Research is investigating the implications of the pain-sleep relationship. Some therapies offer patients relief from both.

No matter where it hurts, the link between pain and poor sleep is undeniable.

“As one who has treated patients with acute and chronic pain for decades, I am well aware of the multiple bidirectional relationships between pain and sleep deprivation,” says Daniel Carr, MD, professor of Public Health and Community Medicine and program director, Pain, Research Education & Policy at Tufts University. “Although widely appreciated for chronic pain (eg, fibromyalgia), the vicious cycle of sleep disruption, increased pain, and disruption of recovery is also well described in acute pain, such as after surgery. Interestingly, not only does sleep deprivation worsen pain and vice versa, but some medicines used to treat pain (eg, opioids) interfere with sleep architecture and reduce the normally restorative effect of sleep.” Carr is also president of the American Academy of Pain Medicine.
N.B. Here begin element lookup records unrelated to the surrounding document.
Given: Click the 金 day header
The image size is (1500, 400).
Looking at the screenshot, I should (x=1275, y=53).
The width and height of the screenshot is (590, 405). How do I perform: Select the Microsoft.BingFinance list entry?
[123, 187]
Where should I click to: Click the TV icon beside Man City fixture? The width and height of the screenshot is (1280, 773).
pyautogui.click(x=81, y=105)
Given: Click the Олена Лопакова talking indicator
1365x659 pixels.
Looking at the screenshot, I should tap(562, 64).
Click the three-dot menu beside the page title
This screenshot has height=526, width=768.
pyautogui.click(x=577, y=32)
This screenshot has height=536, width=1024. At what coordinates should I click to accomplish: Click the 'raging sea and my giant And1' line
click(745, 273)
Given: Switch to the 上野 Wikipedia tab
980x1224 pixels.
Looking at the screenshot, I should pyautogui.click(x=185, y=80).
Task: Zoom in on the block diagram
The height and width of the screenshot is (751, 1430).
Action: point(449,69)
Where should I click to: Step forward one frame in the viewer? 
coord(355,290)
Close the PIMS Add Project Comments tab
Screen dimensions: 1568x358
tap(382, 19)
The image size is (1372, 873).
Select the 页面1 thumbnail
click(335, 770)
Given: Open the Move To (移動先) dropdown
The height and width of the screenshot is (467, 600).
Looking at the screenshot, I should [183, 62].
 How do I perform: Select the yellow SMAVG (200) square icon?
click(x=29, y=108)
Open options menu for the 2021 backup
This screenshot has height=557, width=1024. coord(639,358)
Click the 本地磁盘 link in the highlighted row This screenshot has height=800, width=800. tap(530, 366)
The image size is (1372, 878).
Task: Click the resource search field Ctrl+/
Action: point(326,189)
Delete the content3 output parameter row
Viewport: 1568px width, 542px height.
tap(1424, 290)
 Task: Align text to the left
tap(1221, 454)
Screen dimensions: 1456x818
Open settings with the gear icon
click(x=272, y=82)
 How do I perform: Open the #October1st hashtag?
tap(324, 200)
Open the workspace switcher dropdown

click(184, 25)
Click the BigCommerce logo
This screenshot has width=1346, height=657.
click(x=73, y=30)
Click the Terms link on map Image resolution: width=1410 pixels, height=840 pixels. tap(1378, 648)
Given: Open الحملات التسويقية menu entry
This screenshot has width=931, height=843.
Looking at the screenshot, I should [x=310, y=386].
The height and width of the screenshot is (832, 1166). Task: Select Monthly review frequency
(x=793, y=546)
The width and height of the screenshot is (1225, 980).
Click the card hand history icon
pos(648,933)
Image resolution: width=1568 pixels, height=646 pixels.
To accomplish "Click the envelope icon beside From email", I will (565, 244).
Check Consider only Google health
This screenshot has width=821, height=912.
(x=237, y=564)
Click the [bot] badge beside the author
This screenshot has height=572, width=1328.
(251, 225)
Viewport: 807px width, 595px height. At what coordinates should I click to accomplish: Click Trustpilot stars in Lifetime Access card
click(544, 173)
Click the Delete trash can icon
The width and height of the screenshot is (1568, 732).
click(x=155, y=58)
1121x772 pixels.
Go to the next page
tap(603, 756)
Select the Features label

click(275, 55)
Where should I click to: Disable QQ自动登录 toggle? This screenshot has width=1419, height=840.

The bidirectional relationship between sleep and pain is being teased apart in numerous studies. Fascinating findings show that not only will a reduction in pain improve sleep, but, conversely, a good night’s sleep also will help lessen pain.

Making the Connection

The National Sleep Foundation (NSF) went to the public to find out how significant the issue of sleep and pain is. The 2015 Sleep in America Poll: Sleep and Pain surveyed 1,029 adults and found that those experiencing chronic pain got either a very poor (25%) or fair (38%) night’s sleep compared to those without pain who reported that they got a very good night’s sleep (65%). Overall, those with chronic pain and acute pain reported they could get a good night’s sleep only 39% and 47% of the time, respectively.1

“The critical issue for the survey is that there’s obvious connection,” says Tim Roehrs, PhD, director of research at the Sleep Disorders and Research Center of Henry Ford Health System and professor in the Department of Psychiatry and Behavioral Neurosciences, School of Medicine at Wayne State University. He was the chair of the task force responsible for the 2015 poll. “The data is leading us to an appreciation that disrupted sleep leads to pain. For the survey, we were trying to determine the chicken or the egg—what came first, pain and then disrupted sleep or disrupted sleep and pain. Second, we wanted to determine the significance we have in terms of treating and coordinating sleep disturbance and pain.”

The fact that there is a connection between pain and sleep is just the starting point for researchers. There are still no clear-cut answers why this is the case.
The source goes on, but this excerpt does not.